U.S. Army advances its Net Zero program by testing solar power in war zonesMarch 18, 2012
Not one to be left out of a surge for new ground, the U.S. Army has announced the next stage of its Net Zero solar energy program.
The Army is following in the steps of its counterpart branches of the U.S. military by exploring the uses and applications of alternative energy. While the Air Force and Navy conduct tests with hydrogen power, both the Army and Marine Corps are working to incorporate solar power into their operations. Last year, the Army began issuing backpack solar kits to soldiers in Afghanistan. Now, the Army will be sending solar-powered units into war zones.

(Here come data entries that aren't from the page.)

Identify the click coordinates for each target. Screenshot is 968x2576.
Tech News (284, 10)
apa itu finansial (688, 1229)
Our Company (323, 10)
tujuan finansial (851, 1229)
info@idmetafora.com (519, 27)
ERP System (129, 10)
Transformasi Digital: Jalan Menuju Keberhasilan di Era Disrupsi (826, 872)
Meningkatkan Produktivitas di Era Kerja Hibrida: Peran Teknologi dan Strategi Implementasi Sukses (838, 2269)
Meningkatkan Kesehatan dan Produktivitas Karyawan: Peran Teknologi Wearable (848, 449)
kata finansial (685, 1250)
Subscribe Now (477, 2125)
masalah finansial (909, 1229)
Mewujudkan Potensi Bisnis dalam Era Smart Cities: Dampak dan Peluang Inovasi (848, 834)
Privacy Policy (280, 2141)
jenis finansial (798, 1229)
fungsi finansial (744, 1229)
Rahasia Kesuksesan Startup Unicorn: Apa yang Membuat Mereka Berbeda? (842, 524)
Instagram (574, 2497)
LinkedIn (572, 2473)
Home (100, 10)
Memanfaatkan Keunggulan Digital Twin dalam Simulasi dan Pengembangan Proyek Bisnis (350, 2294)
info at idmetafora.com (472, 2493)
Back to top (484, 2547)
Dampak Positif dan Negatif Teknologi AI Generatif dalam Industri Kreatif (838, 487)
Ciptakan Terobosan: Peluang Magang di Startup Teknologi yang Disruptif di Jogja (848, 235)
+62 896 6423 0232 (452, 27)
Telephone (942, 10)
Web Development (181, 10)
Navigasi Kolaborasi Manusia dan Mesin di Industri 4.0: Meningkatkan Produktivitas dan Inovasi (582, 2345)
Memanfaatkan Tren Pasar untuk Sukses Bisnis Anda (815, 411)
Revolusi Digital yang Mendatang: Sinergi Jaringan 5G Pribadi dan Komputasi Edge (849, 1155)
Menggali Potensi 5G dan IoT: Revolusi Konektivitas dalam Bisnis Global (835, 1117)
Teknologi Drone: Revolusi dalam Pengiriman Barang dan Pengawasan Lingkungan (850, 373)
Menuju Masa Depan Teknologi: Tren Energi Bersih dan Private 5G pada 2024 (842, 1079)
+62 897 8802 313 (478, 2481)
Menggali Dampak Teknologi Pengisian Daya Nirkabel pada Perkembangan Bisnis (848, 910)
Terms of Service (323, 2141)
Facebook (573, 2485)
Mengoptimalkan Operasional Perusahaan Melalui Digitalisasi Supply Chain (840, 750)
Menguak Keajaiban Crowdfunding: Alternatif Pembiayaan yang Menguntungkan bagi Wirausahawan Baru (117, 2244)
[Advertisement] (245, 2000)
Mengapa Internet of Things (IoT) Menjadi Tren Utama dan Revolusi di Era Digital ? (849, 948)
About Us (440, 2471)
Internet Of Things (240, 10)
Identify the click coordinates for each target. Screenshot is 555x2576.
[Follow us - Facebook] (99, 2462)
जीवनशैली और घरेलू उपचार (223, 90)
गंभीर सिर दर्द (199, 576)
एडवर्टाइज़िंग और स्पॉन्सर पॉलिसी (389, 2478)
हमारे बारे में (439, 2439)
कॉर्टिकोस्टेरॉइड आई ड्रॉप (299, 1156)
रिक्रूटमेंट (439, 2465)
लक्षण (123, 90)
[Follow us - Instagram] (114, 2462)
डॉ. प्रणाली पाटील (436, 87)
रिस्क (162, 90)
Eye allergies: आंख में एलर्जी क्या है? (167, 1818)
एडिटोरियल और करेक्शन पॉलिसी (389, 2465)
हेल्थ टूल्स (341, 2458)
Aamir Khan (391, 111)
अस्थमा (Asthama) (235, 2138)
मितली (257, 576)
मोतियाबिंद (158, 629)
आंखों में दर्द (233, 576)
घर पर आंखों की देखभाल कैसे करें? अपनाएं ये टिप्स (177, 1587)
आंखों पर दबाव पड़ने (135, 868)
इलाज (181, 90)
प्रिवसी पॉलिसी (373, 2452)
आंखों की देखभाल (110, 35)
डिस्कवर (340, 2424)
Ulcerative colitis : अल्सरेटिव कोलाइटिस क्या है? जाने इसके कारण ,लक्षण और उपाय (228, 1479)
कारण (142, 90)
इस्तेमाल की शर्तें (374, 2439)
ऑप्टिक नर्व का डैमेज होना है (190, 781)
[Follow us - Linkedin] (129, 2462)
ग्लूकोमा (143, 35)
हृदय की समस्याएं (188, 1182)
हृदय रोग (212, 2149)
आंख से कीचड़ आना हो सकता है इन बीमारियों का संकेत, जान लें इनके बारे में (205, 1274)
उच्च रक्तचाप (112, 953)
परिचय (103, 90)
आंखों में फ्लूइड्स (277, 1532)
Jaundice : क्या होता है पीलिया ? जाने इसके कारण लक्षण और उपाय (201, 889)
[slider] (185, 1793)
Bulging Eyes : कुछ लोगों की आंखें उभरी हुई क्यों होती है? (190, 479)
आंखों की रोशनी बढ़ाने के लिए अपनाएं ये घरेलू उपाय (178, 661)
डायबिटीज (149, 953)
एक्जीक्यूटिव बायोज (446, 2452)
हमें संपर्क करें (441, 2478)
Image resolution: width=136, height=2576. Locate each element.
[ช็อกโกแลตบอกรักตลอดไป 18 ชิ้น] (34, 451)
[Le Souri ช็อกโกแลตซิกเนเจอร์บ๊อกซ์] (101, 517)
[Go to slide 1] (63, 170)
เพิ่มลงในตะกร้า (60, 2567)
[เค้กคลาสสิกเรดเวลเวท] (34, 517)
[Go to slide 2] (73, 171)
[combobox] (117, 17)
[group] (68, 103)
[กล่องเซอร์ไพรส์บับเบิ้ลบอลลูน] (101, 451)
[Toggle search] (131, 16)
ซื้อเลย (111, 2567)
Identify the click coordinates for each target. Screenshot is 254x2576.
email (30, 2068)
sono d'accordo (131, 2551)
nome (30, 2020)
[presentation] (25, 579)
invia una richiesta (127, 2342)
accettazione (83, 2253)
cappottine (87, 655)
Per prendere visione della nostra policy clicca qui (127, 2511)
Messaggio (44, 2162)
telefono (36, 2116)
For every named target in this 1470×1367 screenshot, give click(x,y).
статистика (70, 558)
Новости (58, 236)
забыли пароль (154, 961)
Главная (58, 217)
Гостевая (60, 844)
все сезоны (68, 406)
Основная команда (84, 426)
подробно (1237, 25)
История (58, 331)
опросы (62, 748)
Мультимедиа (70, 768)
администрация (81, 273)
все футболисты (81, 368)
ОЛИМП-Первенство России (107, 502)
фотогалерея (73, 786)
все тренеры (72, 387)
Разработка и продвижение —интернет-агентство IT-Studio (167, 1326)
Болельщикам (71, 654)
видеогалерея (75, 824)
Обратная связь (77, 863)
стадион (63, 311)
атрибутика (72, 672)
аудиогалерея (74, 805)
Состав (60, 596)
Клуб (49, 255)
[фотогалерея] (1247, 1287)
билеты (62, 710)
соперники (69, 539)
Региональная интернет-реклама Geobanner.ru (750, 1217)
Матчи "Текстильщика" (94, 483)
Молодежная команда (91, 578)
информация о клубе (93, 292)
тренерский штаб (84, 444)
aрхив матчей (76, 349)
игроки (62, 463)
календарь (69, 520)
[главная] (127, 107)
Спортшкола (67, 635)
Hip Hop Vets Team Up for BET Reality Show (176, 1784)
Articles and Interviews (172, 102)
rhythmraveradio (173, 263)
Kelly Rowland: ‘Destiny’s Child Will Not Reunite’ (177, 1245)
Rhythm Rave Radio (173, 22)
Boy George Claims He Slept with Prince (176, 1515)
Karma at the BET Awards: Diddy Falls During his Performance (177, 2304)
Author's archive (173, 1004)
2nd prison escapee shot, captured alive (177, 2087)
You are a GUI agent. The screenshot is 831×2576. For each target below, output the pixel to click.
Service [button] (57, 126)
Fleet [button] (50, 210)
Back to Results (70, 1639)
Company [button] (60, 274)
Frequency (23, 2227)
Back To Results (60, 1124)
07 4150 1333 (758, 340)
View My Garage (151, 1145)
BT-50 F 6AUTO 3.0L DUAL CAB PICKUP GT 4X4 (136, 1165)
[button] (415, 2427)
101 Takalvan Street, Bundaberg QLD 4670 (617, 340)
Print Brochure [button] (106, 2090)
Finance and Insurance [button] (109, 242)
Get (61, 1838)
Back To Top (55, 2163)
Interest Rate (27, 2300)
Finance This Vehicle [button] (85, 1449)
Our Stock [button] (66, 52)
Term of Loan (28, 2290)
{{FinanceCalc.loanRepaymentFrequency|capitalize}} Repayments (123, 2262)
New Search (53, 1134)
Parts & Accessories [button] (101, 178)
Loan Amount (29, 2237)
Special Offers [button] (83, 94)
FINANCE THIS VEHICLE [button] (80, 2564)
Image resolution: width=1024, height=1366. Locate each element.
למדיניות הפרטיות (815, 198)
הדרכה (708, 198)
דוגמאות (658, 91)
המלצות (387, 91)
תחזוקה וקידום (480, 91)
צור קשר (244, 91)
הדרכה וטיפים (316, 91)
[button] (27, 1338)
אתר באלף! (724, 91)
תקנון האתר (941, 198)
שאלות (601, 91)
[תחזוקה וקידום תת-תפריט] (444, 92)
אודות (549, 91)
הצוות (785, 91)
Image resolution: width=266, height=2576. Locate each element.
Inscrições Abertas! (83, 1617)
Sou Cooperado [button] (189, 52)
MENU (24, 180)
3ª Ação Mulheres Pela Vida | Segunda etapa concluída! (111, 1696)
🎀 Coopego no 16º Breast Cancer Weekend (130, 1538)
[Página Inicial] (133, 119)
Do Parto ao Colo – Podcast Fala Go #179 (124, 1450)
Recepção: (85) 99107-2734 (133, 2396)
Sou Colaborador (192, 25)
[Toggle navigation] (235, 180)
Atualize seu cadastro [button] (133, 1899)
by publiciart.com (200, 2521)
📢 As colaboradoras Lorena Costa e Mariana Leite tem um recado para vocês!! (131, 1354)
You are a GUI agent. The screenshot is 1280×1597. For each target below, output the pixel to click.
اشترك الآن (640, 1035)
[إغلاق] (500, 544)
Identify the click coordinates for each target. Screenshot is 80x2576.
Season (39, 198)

The Army notes that decreased military participation in the Middle East is the reason behind the progress of the Net Zero program.
As the U.S. begins to pull its troops from the region, drops in personnel mean that there are fewer soldiers available to transport fuel. Instead of spreading units too thinly, the Army believes that alternative energy could keep operations up and running for the foreseeable future. The energy system used by the 173rd Airborne Brigade Combat Team is able to meet the energy demands of the unit’s operations. It can also run on solar, wind or petroleum generated electricity.
The army also has an innovative initiative in place called the Energy to the Edge program. This program aims to change the cultural perspective of energy use and efficiency. As such, the program highlights the dangers of oil drilling, coal mining and fracking and promotes the use of alternative energy.